School of Medicine and Health Seminar - Anatomical design: making and using three-dimensional models of the human body by by Dr Elizabeth Hallam (Oxford University and University of Aberdeen)
The School of Medicine and Health Seminar Series continues on the 3rd May 2011 with a paper presented by Dr Elizabeth Hallam (Oxford University and University of Aberdeen), entitled Anatomical design: making and using three-dimensional models of the human body.

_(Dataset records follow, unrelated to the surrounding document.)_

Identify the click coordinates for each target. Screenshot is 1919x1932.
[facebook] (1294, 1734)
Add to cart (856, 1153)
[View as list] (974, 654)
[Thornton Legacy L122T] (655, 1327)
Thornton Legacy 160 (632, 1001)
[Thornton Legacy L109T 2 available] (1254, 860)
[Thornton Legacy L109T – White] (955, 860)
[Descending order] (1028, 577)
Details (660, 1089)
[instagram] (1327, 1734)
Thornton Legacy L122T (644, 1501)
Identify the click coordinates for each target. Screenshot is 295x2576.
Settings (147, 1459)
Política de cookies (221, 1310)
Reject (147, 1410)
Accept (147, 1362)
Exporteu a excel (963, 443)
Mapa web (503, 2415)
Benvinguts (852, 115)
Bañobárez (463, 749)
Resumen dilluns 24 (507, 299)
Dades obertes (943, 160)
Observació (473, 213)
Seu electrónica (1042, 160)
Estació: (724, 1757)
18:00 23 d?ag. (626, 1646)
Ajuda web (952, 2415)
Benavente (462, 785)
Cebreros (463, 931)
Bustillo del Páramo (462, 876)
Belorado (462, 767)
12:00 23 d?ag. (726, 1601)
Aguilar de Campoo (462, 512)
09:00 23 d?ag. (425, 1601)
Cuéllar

This paper explores three-dimensional anatomical models in anthropological perspective, focusing on the social, cultural and material processes of design, making and use in contemporary contexts, and asking how models are put to work in generating and communicating of knowledge of the human body. The difficulties involved in studying and understanding the anatomy of living, moving, growing bodies with the use of models and visual images have been of major concern to anatomists and their associates, including technicians and artists. Which models are most effective in enabling medical students to visualise anatomy and why? What kinds of difficulties are encountered with models and how do the limitations of particular designs lead to their modification or the instigation of new ones? To address these questions this paper analyses how commercial plastic models are used in specific settings as well as models improvised in-house in medical-school workshops using diverse materials such as wire, wool, wood, paper and recycled objects. This provides insight with regard to the social dimensions of models in practice, the significance of materials, form and colour in perceptions of models, and the embodied interactions that give rise to anatomical design.
Dr Hallam is a Research Associate in the School of Anthropology and Museum Ethnography, University of Oxford, and a Senior Research Fellow in the Department of Anthropology at the University of Aberdeen. Her research on material and visual culture currently focuses on museums of anatomy in medical schools in Scotland and England where she examines the collection, preservation and display of bodies from the mid-19th century to the present. How bodies have been rendered - in the flesh, in wax, paper and plastic, and through drawing, photography and film - in the pursuit of anatomical knowledge are issues explored in her forthcoming book, Anatomy Museum. Death and the Body Displayed, illustrated with specially commissioned photography.
Where and when:
The seminar will take place in the Wolfson Research Institute Seminar Room (F009) at 12.30pm. A buffet lunch will be available from 12 noon, so please come and join us for a relaxing, pre-seminar get-together, and an opportunity to talk informally with our guest. Please RSVP by 15th April for catering purposes.